The structural basis of lipid binding by ATG2 and VPS13 has been provided by 2 other groups who also demonstrated lipid transfer by these proteins. Their crystal structures of the yeast Atg2 and Vps13 N-terminal fragments show a unique architecture with a large hydrophobic cavity that can accommodate lipid molecules. As observed in a low-resolution cryo-EM structure, the cavity extends from tip to tip in the full-length ATG2A, suggesting that multiple lipids could occupy the cavity and translocate from one tip to the other. This structural information and the fact that ATG2A can bridge 2 membranes are integrated into a bridge model of lipid transfer, in which the ATG2-WIPI complex stably tethers the PtdIns3P-positive phagophore and the ER and transfers lipids between them (Figure 1B). However, it has also been reported that an ATG2A N-terminal fragment can mediate lipid transfer. As this fragment cannot tether membranes, it must shuttle between membranes to transfer lipids. This notion modifies the bridge model to a ferry model in which the ATG2A-WIPI complex is stably anchored to the phagophore through the WIPI-PtdIns3P interaction, while the N tip interacts with the ER and the phagophore dynamically (Figure 1C). In this model, lipids do not translocate in the cavity. Distinguishing between the two models will require further biophysical studies.

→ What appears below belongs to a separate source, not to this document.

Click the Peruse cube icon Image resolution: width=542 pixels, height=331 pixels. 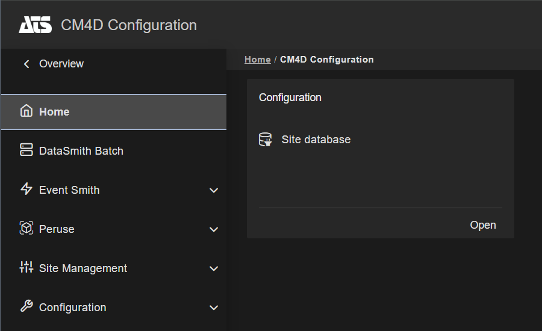click(26, 229)
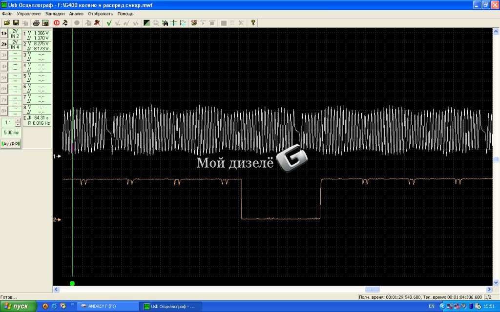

In conclusion, the phagophore expansion model based on ATG2A-mediated lipid transfer explains how lipids could be delivered to the phagophore to serve as building blocks and has uncovered important unknowns that must be clarified to establish the mechanism of phagophore expansion.

Funding Statement

This work was supported by NIH [R01GM092740] to T.O.

Disclosure statement

No potential conflict of interest was reported by the authors.